Ayushman Bharat Health Infrastructure Mission
- In a bid to increase accessibility, the Ayushman Bharat Health Infrastructure Mission will provide support to 17,788 rural Health and Wellness Centres in 10 ‘high focus’ states and establish 11,024 urban Health and Wellness Centres across the country.
- It will ensure access to critical care services in all districts of the country with over five lakh population through ‘Exclusive Critical Care Hospital Blocks’.
- The remaining districts will be covered through referral services.
- Integrated public health labs will also be set up in all districts, giving people access to “a full range of diagnostic services” through a network of laboratories across the country.
- Ayushman Bharat Health Infrastructure Mission also aims to establish an IT-enabled disease surveillance system through a network of surveillance laboratories at block, district, regional and national levels.

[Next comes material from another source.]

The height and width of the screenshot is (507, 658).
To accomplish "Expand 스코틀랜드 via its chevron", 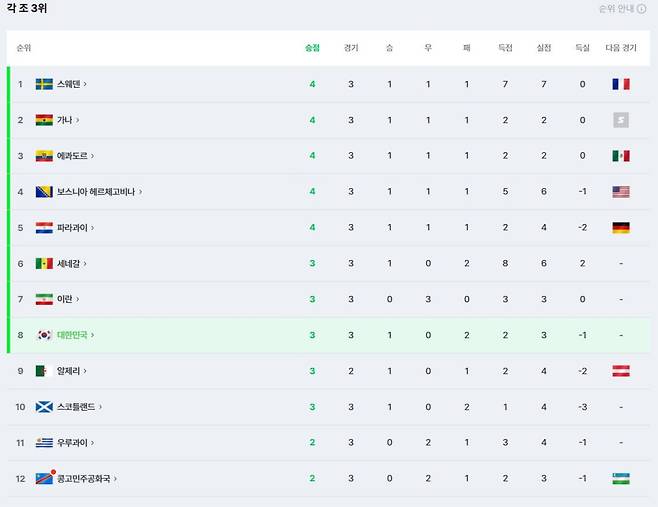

- All the public health labs will be connected through the Integrated Health Information Portal, which will be expanded to all states and UTs.
Significance of Mission
- India has long been in need of a ubiquitous healthcare system.
- A study (‘State of Democracy in South Asia (SDSA)–Round 3’) by Lokniti-CSDS in 2019 highlighted how access to public health care remained elusive to those living on the margins.

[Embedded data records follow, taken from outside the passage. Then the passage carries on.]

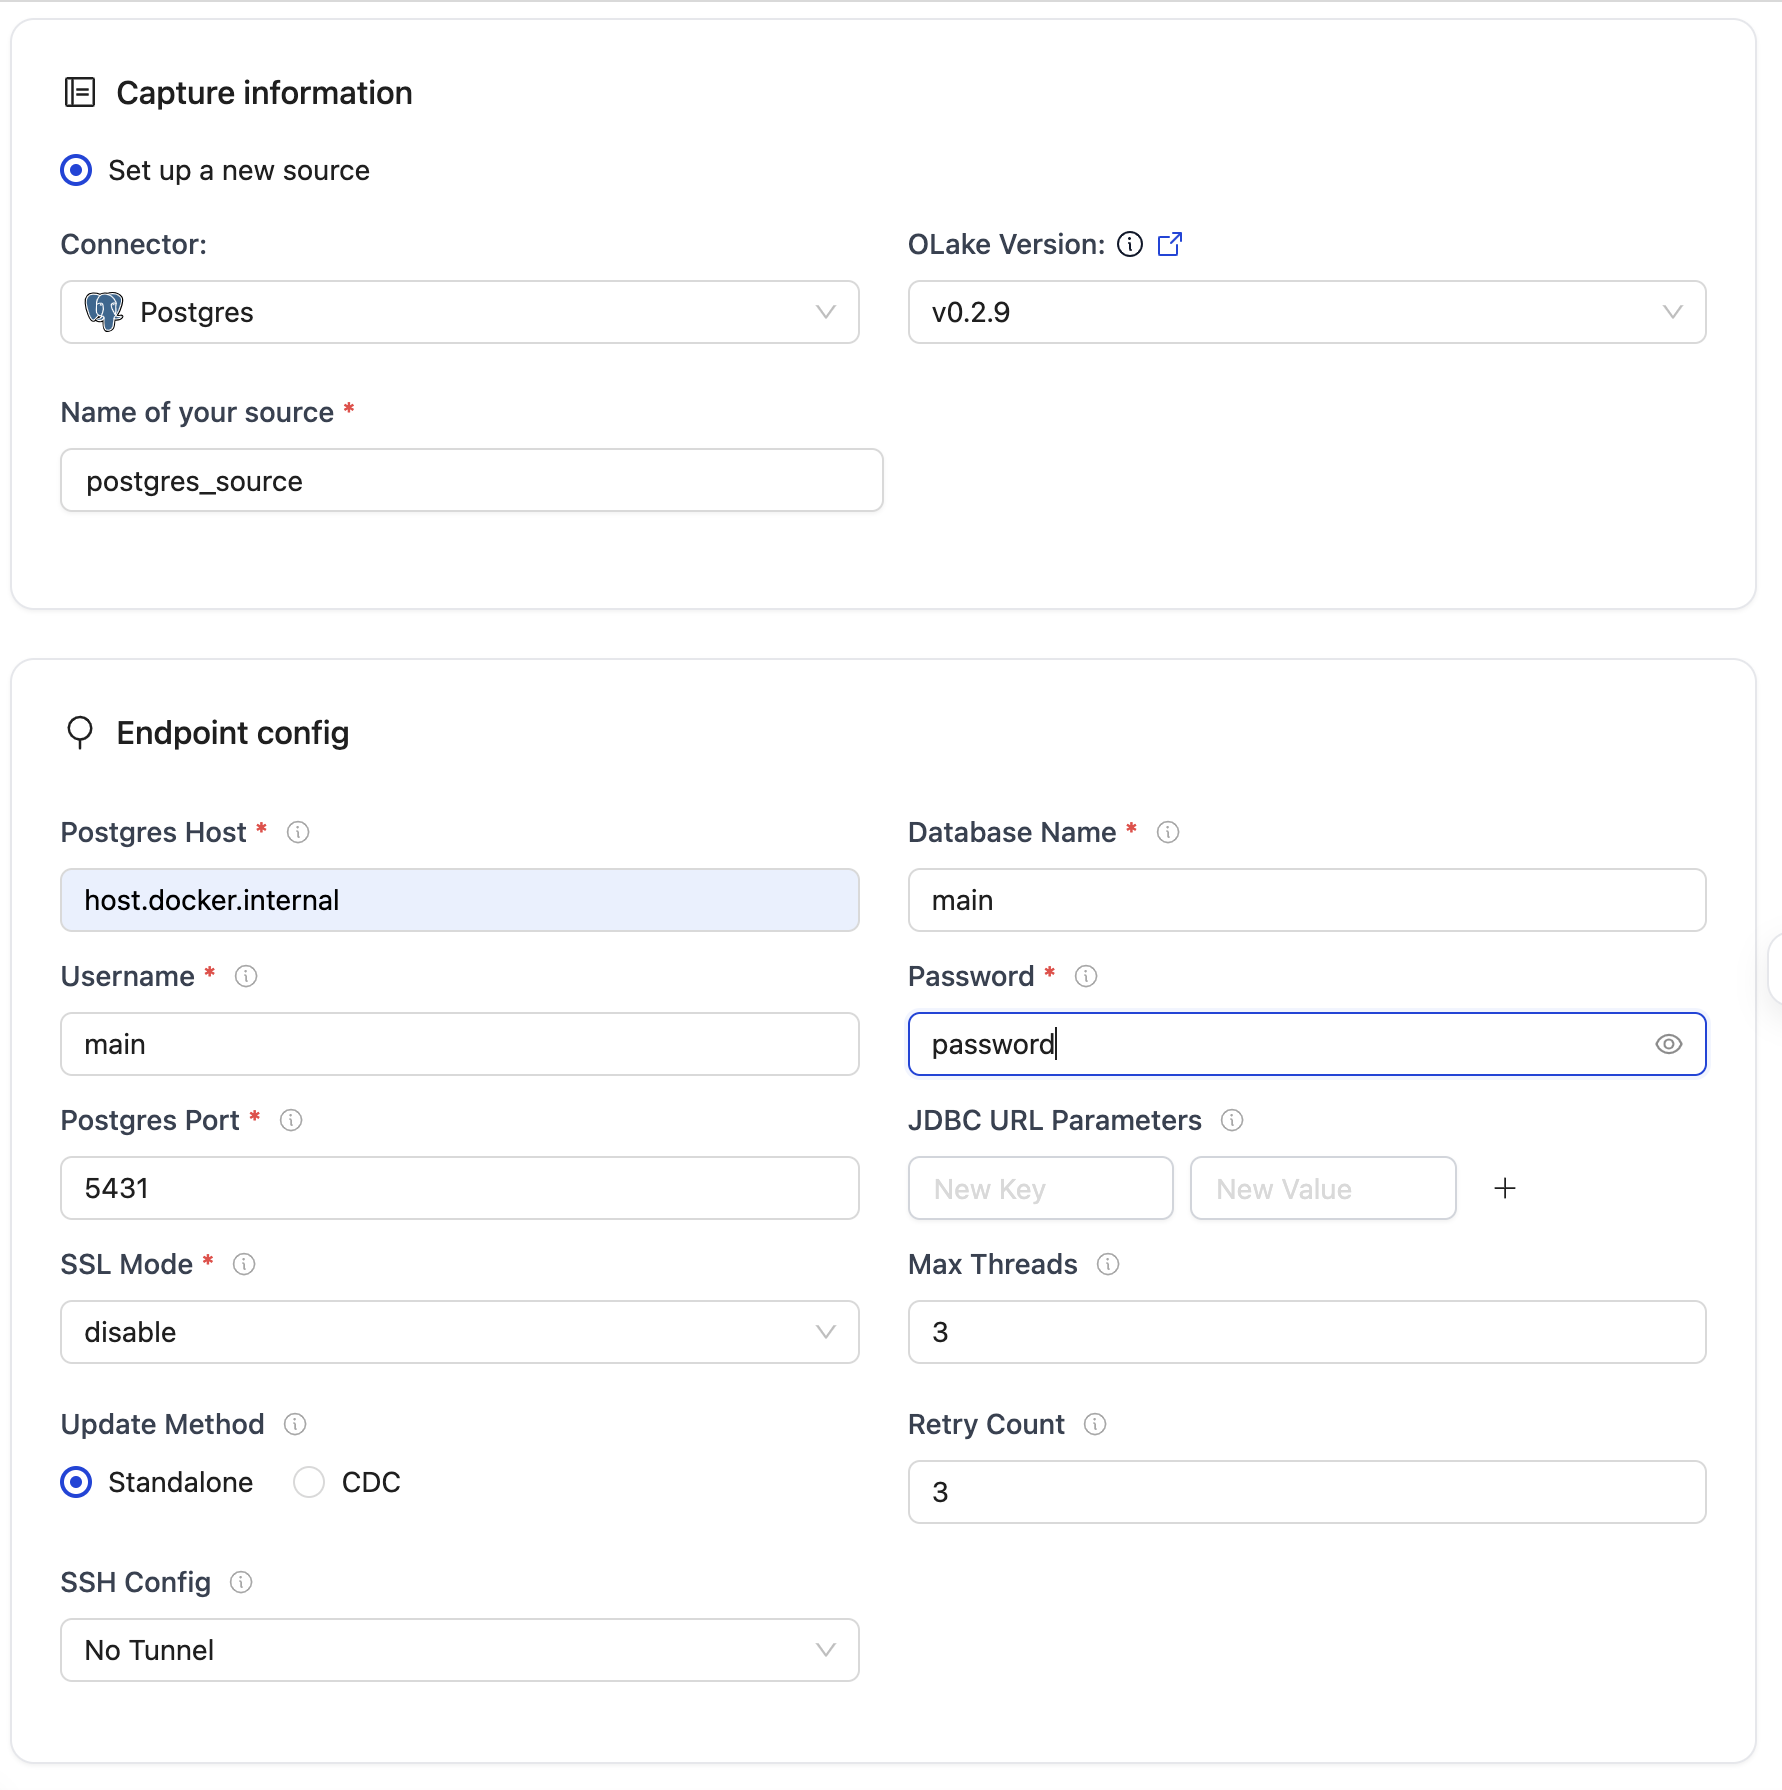Click OLake Version external link icon

pyautogui.click(x=1170, y=243)
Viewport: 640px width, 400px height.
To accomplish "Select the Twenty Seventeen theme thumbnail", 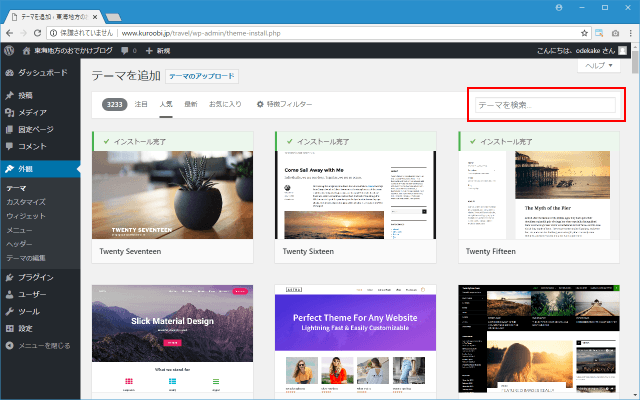I will (x=169, y=194).
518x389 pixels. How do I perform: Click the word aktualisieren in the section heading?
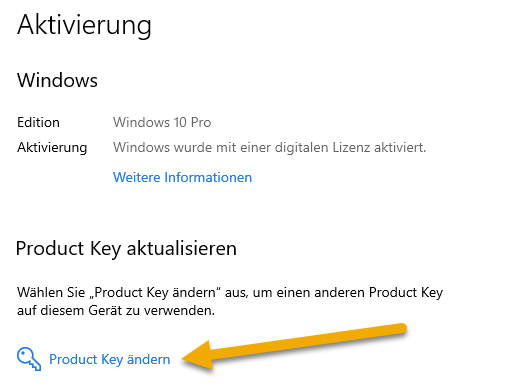pos(182,249)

- The study found that 70 per cent of the locations have public healthcare services.
- However, availability was less in rural areas (65 per cent) compared to urban areas (87 per cent).
- In 45 per cent of the surveyed locations, people could access healthcare services by walking, whereas in 43 per cent of the locations they needed to use transport.
- The survey also found that proximity to healthcare services is higher in urban localities than in rural areas.